START DATA FOR REVIEW
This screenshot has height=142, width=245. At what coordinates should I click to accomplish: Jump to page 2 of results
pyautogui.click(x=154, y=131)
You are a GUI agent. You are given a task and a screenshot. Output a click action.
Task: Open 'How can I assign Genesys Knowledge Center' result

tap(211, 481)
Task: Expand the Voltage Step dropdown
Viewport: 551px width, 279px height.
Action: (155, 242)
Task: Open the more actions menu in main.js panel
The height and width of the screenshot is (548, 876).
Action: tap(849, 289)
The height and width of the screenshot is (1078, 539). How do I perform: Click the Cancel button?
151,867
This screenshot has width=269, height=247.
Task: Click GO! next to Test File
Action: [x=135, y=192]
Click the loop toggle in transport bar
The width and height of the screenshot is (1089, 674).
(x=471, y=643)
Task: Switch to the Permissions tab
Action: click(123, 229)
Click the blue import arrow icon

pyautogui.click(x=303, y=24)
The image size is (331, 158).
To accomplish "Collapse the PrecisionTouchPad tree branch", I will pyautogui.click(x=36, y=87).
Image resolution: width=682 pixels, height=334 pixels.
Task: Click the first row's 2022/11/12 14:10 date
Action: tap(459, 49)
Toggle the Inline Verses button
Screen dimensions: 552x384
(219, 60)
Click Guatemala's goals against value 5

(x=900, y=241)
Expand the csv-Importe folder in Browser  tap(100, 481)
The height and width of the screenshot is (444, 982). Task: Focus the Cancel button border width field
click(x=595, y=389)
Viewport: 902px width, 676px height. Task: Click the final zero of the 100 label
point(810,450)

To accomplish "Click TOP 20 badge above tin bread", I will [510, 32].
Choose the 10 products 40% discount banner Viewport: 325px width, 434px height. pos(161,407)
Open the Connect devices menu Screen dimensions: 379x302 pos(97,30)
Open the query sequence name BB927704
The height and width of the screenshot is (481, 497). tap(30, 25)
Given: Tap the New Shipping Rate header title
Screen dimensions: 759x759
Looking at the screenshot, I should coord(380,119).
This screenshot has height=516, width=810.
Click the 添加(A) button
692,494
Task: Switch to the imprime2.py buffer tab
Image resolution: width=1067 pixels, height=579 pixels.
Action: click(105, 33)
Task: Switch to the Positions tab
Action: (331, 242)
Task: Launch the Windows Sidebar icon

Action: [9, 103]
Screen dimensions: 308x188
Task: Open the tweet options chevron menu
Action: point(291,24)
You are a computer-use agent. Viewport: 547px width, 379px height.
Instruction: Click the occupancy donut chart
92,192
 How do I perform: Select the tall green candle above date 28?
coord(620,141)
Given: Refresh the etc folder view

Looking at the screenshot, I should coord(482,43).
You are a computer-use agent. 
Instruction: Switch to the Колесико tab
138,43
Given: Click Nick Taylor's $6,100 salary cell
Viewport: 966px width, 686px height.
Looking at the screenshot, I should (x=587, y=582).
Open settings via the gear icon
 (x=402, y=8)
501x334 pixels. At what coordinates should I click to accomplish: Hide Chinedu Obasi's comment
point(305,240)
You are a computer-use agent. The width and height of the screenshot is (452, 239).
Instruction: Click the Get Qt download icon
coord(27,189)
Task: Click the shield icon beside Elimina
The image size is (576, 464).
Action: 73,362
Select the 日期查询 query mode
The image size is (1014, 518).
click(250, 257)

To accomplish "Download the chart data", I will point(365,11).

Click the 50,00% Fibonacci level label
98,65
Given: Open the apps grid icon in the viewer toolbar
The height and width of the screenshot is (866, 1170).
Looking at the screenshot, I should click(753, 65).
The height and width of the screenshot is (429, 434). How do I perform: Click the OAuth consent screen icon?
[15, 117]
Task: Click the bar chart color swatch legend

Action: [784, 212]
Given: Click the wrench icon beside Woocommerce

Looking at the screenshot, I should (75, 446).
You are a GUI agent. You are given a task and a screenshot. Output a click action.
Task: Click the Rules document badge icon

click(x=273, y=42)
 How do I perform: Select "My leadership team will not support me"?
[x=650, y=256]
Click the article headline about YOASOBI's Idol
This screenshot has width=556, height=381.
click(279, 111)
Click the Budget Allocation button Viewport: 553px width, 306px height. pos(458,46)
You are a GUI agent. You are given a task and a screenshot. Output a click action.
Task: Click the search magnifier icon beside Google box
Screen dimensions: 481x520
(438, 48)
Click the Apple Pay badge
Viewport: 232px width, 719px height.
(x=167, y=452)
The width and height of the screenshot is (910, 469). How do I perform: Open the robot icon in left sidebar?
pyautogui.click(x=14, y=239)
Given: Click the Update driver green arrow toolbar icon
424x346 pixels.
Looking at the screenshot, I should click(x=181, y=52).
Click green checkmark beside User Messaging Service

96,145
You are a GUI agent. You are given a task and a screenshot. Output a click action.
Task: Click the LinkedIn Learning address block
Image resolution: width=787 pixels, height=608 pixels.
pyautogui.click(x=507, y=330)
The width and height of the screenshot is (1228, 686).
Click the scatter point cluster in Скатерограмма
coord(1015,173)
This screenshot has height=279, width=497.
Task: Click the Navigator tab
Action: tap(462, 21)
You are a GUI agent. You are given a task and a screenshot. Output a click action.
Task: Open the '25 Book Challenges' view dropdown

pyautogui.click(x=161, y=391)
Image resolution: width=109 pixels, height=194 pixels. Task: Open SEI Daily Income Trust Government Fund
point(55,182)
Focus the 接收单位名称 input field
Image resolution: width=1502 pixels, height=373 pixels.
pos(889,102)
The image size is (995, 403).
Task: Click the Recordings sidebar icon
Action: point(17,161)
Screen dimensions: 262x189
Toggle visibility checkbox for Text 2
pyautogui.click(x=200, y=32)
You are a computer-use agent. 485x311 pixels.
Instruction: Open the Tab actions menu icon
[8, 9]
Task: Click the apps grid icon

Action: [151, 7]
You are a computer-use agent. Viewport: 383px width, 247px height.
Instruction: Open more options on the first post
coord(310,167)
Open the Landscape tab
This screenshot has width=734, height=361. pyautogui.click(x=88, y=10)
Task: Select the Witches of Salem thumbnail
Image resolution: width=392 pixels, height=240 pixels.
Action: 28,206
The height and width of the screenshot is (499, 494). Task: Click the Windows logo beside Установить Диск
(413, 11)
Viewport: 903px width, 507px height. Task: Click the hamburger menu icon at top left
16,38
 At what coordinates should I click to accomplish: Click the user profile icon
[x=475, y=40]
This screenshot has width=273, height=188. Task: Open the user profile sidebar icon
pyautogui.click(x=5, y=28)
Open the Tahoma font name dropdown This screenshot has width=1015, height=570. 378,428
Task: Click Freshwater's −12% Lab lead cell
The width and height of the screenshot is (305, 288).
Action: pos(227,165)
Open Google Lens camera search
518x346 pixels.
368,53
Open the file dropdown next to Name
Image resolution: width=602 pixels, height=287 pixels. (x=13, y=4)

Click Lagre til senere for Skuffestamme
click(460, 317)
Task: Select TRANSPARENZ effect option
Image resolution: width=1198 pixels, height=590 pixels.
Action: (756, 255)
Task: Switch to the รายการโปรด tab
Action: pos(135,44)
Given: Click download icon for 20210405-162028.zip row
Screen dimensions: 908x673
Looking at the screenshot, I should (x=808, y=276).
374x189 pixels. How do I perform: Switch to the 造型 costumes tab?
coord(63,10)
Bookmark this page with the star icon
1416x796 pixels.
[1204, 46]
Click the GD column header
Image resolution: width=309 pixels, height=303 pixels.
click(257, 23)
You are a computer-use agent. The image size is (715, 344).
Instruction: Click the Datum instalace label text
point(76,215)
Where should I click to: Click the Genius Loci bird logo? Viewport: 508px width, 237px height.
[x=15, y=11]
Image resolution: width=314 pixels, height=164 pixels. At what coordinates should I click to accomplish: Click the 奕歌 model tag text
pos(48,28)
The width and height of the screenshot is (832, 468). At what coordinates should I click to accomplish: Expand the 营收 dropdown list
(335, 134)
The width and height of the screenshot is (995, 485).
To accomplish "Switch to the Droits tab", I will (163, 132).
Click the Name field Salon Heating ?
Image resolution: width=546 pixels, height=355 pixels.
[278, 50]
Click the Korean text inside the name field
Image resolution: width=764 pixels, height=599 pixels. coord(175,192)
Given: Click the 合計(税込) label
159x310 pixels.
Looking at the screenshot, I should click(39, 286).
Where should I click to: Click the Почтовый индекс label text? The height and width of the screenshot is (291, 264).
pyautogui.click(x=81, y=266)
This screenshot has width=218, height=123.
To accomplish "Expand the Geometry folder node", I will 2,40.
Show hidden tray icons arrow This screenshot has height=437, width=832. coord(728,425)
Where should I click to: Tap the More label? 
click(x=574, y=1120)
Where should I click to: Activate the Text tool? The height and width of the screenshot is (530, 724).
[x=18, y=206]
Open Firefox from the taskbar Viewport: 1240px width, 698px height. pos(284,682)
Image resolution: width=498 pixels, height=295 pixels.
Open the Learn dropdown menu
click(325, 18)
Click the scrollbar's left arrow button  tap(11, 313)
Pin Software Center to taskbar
END DATA FOR REVIEW
# [ASSIGNMENT]
Write out only the lines that run from the line containing "Click Lagre til senere for Skuffestamme" through the line containing "The width and height of the screenshot is (995, 485).", both included, exactly as they appear above.

# [RESULT]
Click Lagre til senere for Skuffestamme
click(460, 317)
Task: Select TRANSPARENZ effect option
Image resolution: width=1198 pixels, height=590 pixels.
Action: (756, 255)
Task: Switch to the รายการโปรด tab
Action: pos(135,44)
Given: Click download icon for 20210405-162028.zip row
Screen dimensions: 908x673
Looking at the screenshot, I should (x=808, y=276).
374x189 pixels. How do I perform: Switch to the 造型 costumes tab?
coord(63,10)
Bookmark this page with the star icon
1416x796 pixels.
[1204, 46]
Click the GD column header
Image resolution: width=309 pixels, height=303 pixels.
click(257, 23)
You are a computer-use agent. The image size is (715, 344).
Instruction: Click the Datum instalace label text
point(76,215)
Where should I click to: Click the Genius Loci bird logo? Viewport: 508px width, 237px height.
[x=15, y=11]
Image resolution: width=314 pixels, height=164 pixels. At what coordinates should I click to accomplish: Click the 奕歌 model tag text
pos(48,28)
The width and height of the screenshot is (832, 468). At what coordinates should I click to accomplish: Expand the 营收 dropdown list
(335, 134)
The width and height of the screenshot is (995, 485).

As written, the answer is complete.